“Brubeck fu il maggior responsabile della moda di impiegare nel jazz fughe, rondò e altri ostentati prestiti della musica europea. Tutto ciò incontrava il favore del pubblico universitario, che apprezzava un pizzico di cultura sparso sulla musica di consumo. E Brubeck entrò a far parte ufficialmente della cultura americana quando la sua fotografia giunse alla copertina del 'Time'" - LeRoi Jones
Dave Brubeck e Paul Desmond: semplicemente uno dei connubi più riusciti dell’intera storia del jazz. “Time Out” è il lavoro emblematico di quella corrente che nel 1957 fu denominata "Third Stream" e che unisce in una sintesi perfetta la tradizione classica e l’improvvisazione jazz.
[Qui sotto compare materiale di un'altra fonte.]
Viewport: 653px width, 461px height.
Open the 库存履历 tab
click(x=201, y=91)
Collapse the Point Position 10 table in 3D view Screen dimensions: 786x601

Prescindere da un’opera del genere sarebbe un insulto alla musica tutta.
Brubeck, grande sperimentatore ed esploratore di politonalità e poliritmi, inserì nelle incredibili composizioni contenute in questo album il risultato dei suoi più riusciti esperimenti: la più grande innovazione apportata dal pianista di San Francisco sta nel fatto di aver introdotto nel jazz i tempi dispari, di certo non comuni in quel genere durante gli anni Cinquanta e inizio Sessanta. Non è un caso, infatti, che la prima traccia - che simboleggia in pieno questa rivoluzione stilistica - sia un pezzo come "Blue Rondo a la Turk", un 9/8 che procede raggruppando cluster di quattro battute, dove le prime tre sono nella inusuale struttura 2-2-2-3, mentre la quarta nella più canonica 3-3-3. Questa ritmica eterodossa e apparentemente inestricabile viene magicamente dissolta dal solo del sax contralto di Desmond che, quasi a voler rincuorare le mentalità più conservatrici, riordina tutto quanto in un confortante 4/4 - decisamente più "jazz".
"Strange Meadow Lark" apre e chiude con Brubeck che suona in rubato, donando al pezzo splendidi accenti romantici e dimostrando palesemente che nel suo pianismo risiede l’influenza di Chopin; la parte centrale è invece dedicata all’improvvisazione vera e propria e, al solito, è il sax di Desmond a farla da padrone.
"Take Five", scritta dallo stesso Desmond, è uno degli standard più famosi di sempre; concepita in 5/4 riesce a creare un’incredibile tensione swing, al contrario di quello che potremmo aspettarci. Notevole anche lo splendido solo di batteria di Morello, avviluppato in un contrappunto raffinatissimo che va a incastrarsi perfettamente con l’ostinato del piano di Brubeck.
La genialità vera e propria, però, viene allo scoperto con "Three To Get Ready", dove un valzer rigorosamente in 3/4 si alterna a uno swing fluido e trascinante.
Le restanti composizioni sono anch’esse tributi ai tempi composti, come ben testimonia lo scandito 6/4 di "Pick Up Stick".
Con “Time Out”, Brubeck si prepone l'obiettivo di sovvertire le strutture stereotipate del jazz. C’è tuttavia chi continua a considerarlo soltanto come un abile creatore di musiche ammiccanti e gradevoli, operanti nel solo compromesso dell’orecchiabilità e della commerciabilità, senza comprendere l’enorme carica rivoluzionaria contenuta nella sua musica.
In un’intervista avvenuta nel 1943, Paul Desmond commentò così il suo primo incontro con Brubeck: “Iniziammo a provare, ma dopo un quarto d'ora ero a pezzi: avevamo prescelto un blues in si bemolle, ma al primo chorus lui prese un sol maggiore. Dato che io non conoscevo nulla della politonalità, pensai in realtà che lui fosse solo un pazzo da legare, impressione assolutamente confermata dal suo aspetto: aveva i capelli arruffati e picchiava sui tasti del pianoforte come un sioux inferocito. Mi ci volle molta pazienza e un lungo ascolto prima che iniziassi a comprendere che cosa intendesse fare”. Può bastare.